### DATA SUPPLIED
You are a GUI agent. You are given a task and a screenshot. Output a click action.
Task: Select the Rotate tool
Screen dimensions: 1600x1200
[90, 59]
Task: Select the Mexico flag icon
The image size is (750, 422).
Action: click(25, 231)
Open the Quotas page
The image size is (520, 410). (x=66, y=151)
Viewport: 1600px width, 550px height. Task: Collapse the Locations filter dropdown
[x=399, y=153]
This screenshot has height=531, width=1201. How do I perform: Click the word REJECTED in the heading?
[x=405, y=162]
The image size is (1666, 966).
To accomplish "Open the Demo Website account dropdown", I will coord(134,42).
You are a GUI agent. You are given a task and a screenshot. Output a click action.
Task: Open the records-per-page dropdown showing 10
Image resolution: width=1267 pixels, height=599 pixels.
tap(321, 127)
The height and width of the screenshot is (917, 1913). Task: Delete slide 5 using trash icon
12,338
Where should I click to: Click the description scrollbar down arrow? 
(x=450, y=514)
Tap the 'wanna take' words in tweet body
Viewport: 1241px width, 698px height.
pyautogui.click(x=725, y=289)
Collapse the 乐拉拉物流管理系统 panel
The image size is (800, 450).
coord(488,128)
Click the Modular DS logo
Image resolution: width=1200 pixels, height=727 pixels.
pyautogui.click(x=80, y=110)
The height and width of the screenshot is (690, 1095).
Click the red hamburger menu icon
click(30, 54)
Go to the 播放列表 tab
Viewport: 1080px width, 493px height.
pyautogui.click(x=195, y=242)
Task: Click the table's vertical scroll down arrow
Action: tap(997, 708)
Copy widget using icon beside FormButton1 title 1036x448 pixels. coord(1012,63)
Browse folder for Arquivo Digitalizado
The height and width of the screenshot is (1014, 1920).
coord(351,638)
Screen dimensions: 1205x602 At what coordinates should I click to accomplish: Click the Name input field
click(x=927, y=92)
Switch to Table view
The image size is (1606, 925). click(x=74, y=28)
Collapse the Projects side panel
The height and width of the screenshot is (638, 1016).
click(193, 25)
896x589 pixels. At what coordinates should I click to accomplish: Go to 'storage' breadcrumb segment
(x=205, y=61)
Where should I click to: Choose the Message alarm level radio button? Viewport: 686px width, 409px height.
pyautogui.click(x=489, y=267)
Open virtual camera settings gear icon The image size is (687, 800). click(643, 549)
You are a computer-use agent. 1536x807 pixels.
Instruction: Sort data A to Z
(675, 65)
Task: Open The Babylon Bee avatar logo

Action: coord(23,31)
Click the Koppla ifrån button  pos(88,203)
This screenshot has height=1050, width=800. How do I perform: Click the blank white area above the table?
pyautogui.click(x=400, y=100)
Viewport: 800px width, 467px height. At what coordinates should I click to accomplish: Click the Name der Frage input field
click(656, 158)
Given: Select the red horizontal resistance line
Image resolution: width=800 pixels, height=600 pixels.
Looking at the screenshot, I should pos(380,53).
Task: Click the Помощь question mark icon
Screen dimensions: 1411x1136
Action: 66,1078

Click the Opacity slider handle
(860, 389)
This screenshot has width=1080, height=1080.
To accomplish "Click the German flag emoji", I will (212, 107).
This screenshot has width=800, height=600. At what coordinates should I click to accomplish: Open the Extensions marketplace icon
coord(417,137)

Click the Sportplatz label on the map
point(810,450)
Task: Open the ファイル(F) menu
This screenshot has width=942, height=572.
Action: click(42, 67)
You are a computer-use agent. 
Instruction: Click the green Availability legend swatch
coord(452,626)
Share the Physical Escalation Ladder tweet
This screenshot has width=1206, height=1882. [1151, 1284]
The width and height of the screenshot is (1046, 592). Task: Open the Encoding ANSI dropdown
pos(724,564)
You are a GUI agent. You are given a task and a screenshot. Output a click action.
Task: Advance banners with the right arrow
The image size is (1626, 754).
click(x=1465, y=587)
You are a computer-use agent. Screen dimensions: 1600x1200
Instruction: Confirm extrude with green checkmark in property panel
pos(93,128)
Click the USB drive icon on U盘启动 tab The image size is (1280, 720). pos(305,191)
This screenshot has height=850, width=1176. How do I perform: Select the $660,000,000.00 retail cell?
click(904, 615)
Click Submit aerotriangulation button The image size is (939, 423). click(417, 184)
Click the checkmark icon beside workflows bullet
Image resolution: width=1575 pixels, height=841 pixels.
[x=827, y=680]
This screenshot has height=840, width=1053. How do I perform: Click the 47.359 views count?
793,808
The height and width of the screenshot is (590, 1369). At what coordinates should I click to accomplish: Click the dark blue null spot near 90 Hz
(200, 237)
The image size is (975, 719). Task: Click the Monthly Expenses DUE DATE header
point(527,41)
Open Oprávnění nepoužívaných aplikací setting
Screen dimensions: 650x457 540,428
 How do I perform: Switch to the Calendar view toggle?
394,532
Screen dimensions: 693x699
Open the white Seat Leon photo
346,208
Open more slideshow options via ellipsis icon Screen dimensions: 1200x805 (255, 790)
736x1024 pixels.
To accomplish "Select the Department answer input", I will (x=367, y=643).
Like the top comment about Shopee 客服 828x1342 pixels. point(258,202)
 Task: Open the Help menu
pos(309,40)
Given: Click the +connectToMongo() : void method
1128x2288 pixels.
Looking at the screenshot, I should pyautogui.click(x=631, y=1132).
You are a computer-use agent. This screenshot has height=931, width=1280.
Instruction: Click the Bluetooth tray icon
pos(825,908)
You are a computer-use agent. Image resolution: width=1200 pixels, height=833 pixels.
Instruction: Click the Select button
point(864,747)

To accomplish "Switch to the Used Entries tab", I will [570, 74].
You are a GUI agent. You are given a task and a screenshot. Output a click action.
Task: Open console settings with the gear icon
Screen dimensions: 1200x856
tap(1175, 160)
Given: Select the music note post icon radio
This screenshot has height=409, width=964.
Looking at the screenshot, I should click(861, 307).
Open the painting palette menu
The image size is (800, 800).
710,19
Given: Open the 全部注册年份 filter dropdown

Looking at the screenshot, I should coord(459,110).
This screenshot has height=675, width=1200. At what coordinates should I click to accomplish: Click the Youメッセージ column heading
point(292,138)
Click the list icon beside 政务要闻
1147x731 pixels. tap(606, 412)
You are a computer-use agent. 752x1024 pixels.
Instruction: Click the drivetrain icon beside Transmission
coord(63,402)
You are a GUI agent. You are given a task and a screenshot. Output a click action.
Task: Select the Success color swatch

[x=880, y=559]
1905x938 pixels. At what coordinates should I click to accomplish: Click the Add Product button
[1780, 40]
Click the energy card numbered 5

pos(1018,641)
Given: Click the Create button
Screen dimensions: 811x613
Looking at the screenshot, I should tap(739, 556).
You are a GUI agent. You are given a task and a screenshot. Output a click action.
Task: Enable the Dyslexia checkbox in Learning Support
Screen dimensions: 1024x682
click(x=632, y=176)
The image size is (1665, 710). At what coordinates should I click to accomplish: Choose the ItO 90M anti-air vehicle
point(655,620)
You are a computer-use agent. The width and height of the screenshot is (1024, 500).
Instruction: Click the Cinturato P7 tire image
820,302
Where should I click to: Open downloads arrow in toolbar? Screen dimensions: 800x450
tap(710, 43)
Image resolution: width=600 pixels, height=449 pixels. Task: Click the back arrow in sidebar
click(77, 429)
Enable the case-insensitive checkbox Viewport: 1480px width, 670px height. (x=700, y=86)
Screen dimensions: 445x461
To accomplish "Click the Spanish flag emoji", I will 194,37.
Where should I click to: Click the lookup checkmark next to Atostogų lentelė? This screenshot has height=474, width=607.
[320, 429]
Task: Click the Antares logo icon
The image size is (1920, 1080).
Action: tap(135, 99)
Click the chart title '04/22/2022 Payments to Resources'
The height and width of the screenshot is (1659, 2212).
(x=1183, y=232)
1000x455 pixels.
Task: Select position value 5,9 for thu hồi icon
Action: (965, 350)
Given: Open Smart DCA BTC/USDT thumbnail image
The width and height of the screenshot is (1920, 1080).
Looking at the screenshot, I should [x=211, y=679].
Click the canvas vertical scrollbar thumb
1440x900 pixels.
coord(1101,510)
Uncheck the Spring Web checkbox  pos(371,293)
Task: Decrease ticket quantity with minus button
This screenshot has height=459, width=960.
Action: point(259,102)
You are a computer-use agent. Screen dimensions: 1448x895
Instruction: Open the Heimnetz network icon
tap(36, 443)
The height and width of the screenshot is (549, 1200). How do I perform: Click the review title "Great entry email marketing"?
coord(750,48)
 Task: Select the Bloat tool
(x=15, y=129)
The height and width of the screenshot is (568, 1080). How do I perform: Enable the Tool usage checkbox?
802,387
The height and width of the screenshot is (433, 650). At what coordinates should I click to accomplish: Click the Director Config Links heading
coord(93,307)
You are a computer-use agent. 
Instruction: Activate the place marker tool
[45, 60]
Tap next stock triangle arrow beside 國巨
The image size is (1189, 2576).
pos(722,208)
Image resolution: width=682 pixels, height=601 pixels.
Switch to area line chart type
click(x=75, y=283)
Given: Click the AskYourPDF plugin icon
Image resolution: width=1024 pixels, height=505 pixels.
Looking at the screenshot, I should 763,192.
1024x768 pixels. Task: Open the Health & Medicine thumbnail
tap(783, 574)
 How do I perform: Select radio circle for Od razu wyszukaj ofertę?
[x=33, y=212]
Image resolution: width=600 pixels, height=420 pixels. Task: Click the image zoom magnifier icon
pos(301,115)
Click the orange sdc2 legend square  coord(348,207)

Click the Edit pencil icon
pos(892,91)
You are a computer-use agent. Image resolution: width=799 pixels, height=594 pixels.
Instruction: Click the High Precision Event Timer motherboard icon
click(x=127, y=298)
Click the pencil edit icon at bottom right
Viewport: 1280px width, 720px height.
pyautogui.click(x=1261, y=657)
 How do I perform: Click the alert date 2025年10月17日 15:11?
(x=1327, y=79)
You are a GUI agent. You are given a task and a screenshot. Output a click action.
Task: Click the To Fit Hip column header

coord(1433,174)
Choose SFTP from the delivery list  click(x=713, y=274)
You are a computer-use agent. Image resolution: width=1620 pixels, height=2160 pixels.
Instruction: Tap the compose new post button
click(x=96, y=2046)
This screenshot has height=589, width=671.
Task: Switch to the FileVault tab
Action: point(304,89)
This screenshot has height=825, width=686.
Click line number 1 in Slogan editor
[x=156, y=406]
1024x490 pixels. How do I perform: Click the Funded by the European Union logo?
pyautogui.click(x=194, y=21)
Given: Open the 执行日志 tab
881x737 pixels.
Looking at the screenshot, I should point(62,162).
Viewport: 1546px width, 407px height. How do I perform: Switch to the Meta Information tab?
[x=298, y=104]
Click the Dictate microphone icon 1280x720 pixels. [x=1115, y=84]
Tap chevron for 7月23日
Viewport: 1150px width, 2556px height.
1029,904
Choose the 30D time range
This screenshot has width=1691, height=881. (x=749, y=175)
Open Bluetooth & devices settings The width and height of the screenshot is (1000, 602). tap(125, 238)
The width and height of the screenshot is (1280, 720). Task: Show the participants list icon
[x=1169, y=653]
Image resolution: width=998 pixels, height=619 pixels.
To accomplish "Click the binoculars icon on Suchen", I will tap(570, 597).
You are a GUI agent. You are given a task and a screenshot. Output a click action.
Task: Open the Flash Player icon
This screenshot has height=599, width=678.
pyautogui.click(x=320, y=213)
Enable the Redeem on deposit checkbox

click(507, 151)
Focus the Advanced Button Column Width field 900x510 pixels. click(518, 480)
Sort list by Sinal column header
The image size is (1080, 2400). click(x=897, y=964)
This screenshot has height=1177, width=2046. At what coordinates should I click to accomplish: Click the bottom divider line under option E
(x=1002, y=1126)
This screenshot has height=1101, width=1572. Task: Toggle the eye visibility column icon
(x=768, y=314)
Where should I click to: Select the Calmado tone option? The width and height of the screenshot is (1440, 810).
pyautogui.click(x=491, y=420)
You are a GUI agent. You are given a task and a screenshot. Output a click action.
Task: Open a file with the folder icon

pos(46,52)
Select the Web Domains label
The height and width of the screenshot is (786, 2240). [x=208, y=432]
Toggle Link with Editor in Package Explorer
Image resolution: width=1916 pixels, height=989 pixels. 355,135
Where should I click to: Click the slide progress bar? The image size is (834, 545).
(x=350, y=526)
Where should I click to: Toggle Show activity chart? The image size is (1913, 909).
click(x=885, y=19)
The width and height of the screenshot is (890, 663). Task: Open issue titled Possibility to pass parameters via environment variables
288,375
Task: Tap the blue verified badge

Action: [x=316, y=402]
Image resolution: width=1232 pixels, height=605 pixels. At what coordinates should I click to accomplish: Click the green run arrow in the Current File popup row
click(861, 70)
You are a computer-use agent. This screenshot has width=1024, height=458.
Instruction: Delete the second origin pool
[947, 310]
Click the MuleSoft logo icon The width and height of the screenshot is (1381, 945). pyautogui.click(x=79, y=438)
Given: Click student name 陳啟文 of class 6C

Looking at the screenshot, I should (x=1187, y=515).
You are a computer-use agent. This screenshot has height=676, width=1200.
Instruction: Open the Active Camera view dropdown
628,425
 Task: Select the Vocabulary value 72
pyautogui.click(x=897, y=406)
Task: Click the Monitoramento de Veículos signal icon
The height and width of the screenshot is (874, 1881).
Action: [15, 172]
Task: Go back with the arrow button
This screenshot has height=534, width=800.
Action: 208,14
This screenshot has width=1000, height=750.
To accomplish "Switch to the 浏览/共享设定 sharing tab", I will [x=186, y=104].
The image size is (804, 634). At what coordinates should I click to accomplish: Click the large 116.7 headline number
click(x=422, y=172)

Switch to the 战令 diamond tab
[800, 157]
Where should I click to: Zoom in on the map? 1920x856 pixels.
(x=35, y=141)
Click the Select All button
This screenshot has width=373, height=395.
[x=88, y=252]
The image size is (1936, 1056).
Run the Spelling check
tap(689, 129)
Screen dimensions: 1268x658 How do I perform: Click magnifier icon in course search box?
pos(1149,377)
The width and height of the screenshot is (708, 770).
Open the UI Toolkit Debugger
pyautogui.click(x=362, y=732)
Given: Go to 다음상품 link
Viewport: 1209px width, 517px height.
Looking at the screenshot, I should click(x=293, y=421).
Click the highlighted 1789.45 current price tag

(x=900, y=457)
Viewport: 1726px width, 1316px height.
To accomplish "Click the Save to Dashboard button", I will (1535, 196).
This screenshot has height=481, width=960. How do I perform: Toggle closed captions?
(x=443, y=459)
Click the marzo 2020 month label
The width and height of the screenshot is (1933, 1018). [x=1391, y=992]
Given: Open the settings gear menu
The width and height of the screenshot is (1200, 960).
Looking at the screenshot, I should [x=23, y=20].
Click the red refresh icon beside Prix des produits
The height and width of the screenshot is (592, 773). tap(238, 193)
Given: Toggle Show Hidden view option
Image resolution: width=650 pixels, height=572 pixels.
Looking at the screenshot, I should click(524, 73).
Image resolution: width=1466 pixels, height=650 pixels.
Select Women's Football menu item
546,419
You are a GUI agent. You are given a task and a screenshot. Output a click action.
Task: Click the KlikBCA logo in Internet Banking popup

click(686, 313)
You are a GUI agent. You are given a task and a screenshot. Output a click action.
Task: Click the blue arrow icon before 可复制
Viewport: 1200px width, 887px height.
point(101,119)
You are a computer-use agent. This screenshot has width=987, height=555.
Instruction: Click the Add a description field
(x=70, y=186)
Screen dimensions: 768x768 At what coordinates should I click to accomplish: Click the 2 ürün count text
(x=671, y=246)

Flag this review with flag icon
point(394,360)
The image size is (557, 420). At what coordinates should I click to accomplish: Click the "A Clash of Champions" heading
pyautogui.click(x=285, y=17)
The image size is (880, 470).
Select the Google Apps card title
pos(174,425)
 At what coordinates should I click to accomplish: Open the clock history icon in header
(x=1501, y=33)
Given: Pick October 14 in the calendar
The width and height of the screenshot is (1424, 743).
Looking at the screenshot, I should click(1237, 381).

### HOW TO COMPLETE THIS TASK
Each line above that includes "emoji" should be shown.

### RESPONSE TO THIS EXERCISE
To accomplish "Click the German flag emoji", I will (212, 107).
To accomplish "Click the Spanish flag emoji", I will 194,37.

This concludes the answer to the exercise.